Rescale the click coordinates in the answers by multiplying each by 0.45 and rounding to whole numbers, with halves rounded up. Write out the records again with their requests, from the start of the records through the line containing "click(x=515, y=187)", and leave out the pictures.
┏━━
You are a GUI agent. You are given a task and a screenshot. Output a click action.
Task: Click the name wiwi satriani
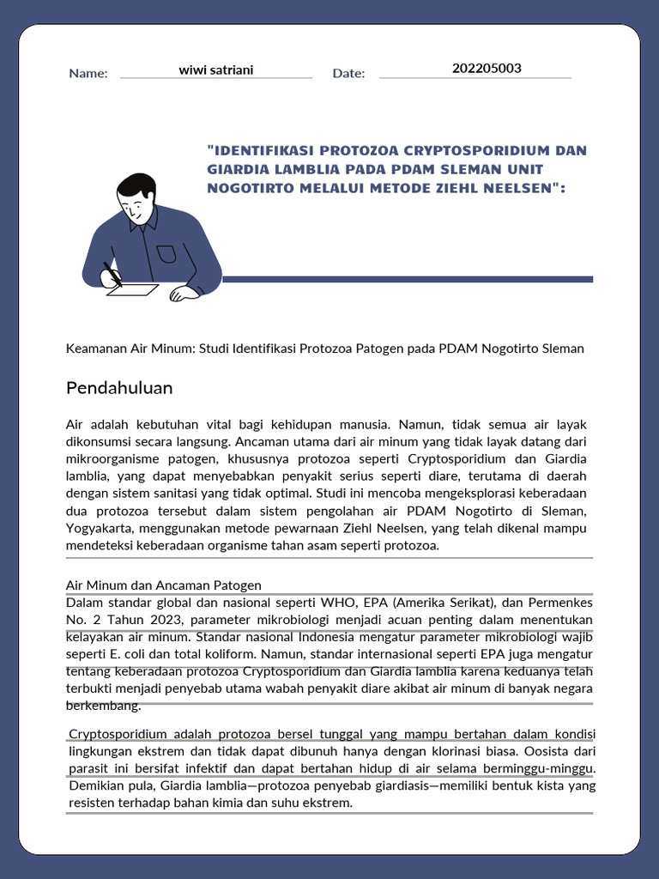click(x=215, y=70)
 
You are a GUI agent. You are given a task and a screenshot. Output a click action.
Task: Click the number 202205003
click(x=487, y=69)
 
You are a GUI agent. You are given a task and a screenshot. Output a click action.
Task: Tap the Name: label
click(x=88, y=74)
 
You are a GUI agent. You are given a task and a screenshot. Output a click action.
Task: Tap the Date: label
click(x=348, y=74)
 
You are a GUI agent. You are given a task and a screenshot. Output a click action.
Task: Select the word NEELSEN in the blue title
click(x=515, y=187)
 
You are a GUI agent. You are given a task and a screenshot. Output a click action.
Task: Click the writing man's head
click(x=136, y=197)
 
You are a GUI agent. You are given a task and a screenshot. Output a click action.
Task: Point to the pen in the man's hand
click(x=112, y=274)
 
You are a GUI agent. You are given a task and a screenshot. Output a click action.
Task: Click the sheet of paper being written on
click(x=133, y=290)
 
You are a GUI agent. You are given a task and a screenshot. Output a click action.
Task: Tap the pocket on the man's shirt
click(x=166, y=253)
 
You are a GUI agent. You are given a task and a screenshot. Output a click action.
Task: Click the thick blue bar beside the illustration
click(x=408, y=279)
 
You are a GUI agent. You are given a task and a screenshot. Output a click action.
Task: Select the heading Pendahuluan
click(x=119, y=388)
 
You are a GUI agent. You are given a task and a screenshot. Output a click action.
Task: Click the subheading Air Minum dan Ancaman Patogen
click(x=163, y=585)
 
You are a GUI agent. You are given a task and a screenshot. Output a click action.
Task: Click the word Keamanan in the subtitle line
click(x=95, y=349)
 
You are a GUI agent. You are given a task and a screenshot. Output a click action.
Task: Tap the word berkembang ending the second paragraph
click(x=103, y=706)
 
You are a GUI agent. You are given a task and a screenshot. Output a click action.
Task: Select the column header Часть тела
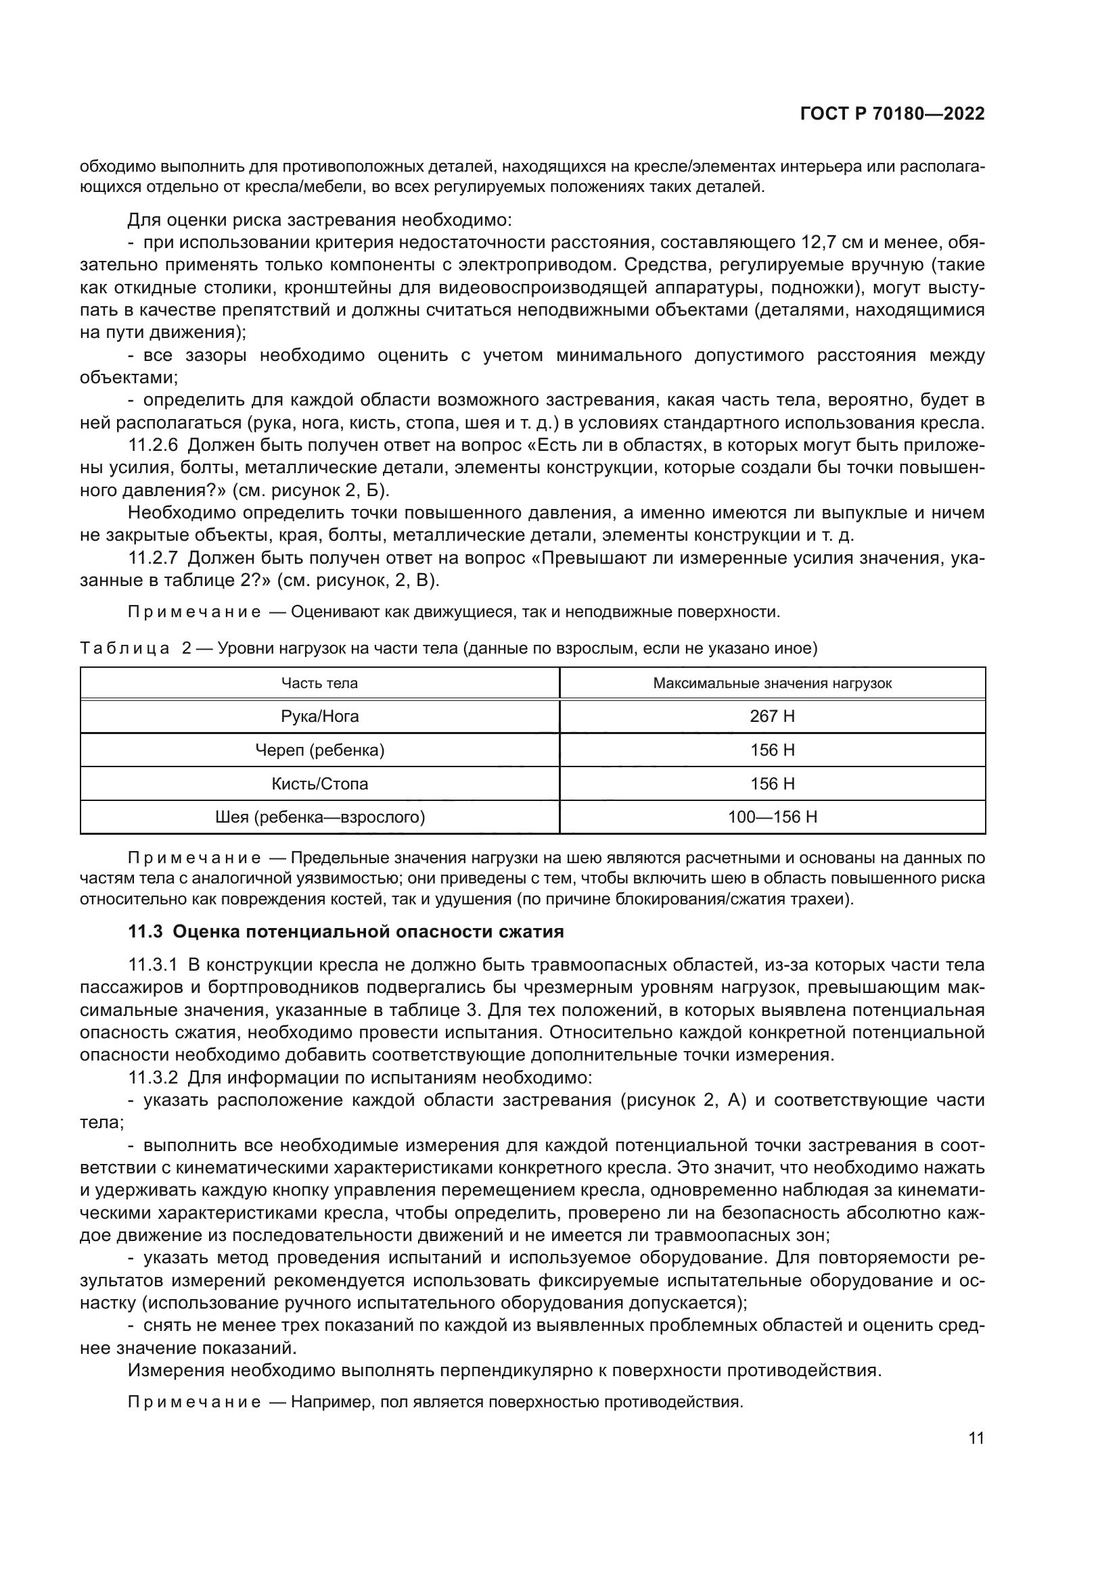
┗━━
* RESPONSE BELOW *
You are a GUI agent. You are given a task and a screenshot. Output a click action.
Task: Click the name wiwi satriani
click(x=97, y=32)
 
You are a GUI agent. You are given a task and a screenshot. Output a click action.
Task: Click the number 202205003
click(x=219, y=31)
 
You are a GUI agent. You are given a task and a screenshot. Output a click action.
Task: Tap the Name: label
click(x=40, y=33)
 
You are a GUI agent. You are given a task and a screenshot. Output a click action.
Task: Tap the Date: label
click(x=157, y=33)
 
You are a GUI agent. You are given a task and a screenshot. Output a click action.
Task: Select the word NEELSEN in the blue title
click(x=232, y=84)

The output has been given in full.